Here, we profiled the transcriptome of undifferentiated TE03 (I3) human embryonic stem cells (hESCs) by RNA-sequencing in four independent biological replicates. Libraries were prepared with the Illumina TruSeq library preparation kit v2, followed by sequencing on an Illumina HiSeq 2500 instrument, generating 2 x 101-bp paired-end reads. This data accompanies the manuscript: "Uncovering the RNA-binding protein landscape in the pluripotency network of human embryonic stem cells". Abstract: "Embryonic stem cell (ESC) self-renewal and cell-fate decisions are driven by a broad array of molecular signals.
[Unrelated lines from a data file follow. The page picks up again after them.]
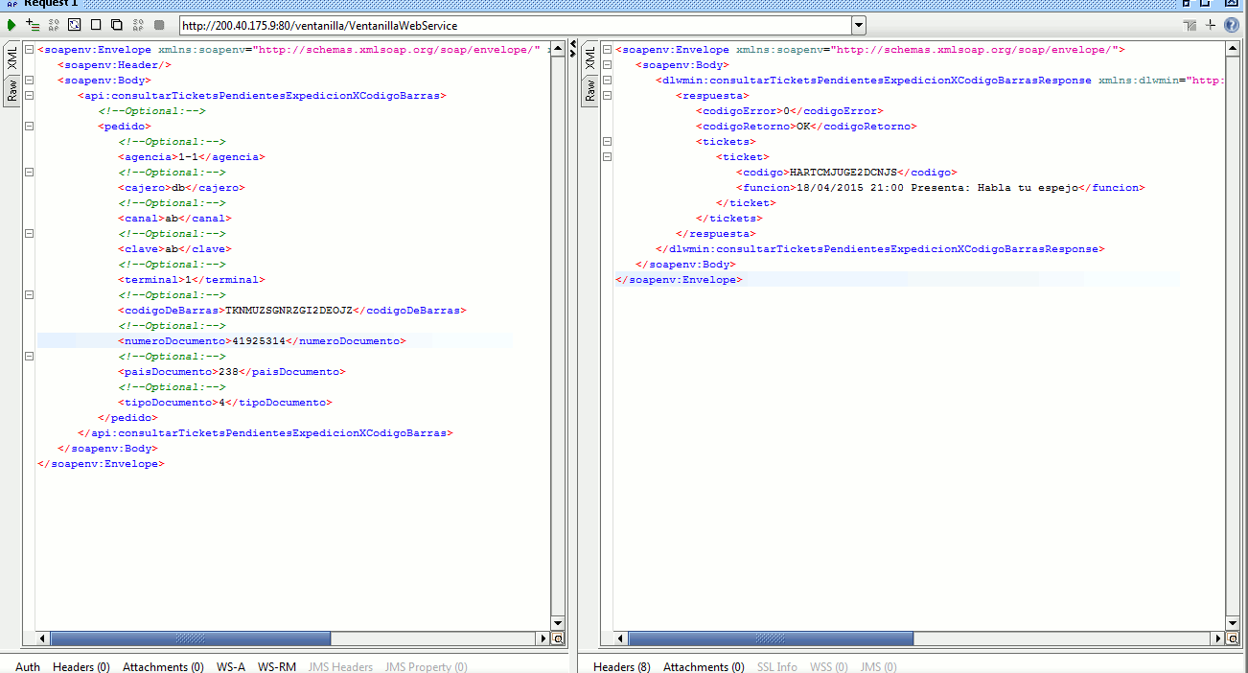The width and height of the screenshot is (1248, 673).
Task: Open the request Auth tab
Action: click(x=28, y=666)
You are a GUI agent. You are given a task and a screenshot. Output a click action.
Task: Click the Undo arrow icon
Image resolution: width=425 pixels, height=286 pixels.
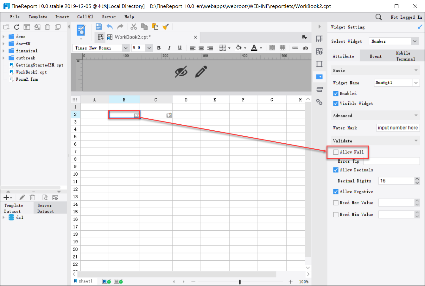110,27
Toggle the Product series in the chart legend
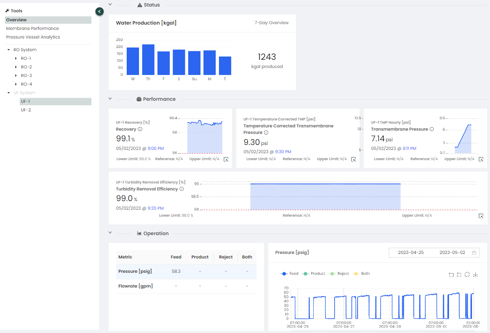 [x=314, y=274]
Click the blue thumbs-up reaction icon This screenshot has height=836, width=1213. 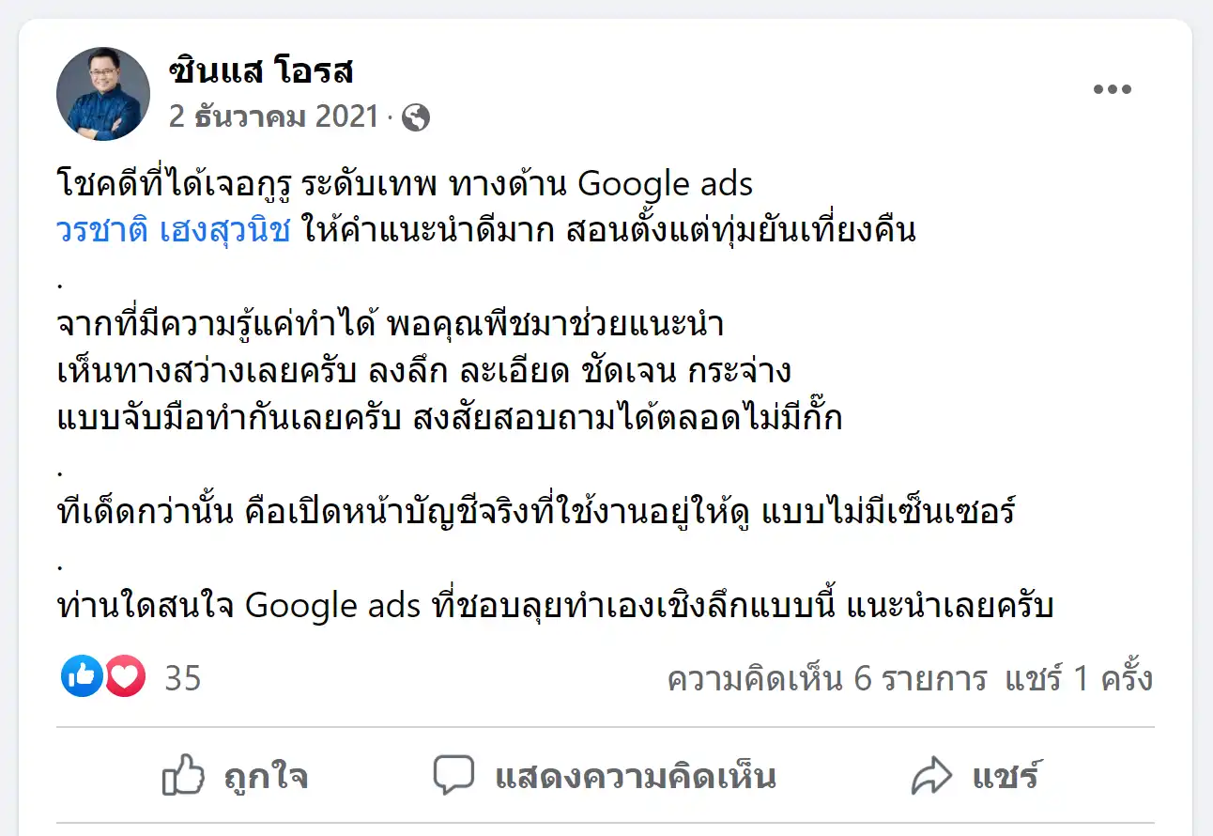(x=82, y=676)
While transcriptional regulators have been extensively studied in human ESCs (hESCs), the extent to which RNA-binding proteins (RBPs) contribute to human pluripotency remains unclear. Here, we carry out a proteome-wide screen and identify 810 proteins that bind RNA in hESCs. We reveal that many RBPs are preferentially expressed in hESCs and dynamically regulated during early stem cell differentiation. Notably, nearly 200 RBPs are affected by knockdown of OCT4, a master regulator of pluripotency, several dozen of which are directly bound by this factor. Using cross-linking and immunoprecipitation (CLIP-Seq), we discover that the pluripotency-associated STAT3 and OCT4 transcription factors interact with RNA in hESCs and confirm the binding of STAT3 to the conserved NORAD long-noncoding RNA. Taken together, our findings indicate that RBPs have a more widespread role in human pluripotency than previously appreciated".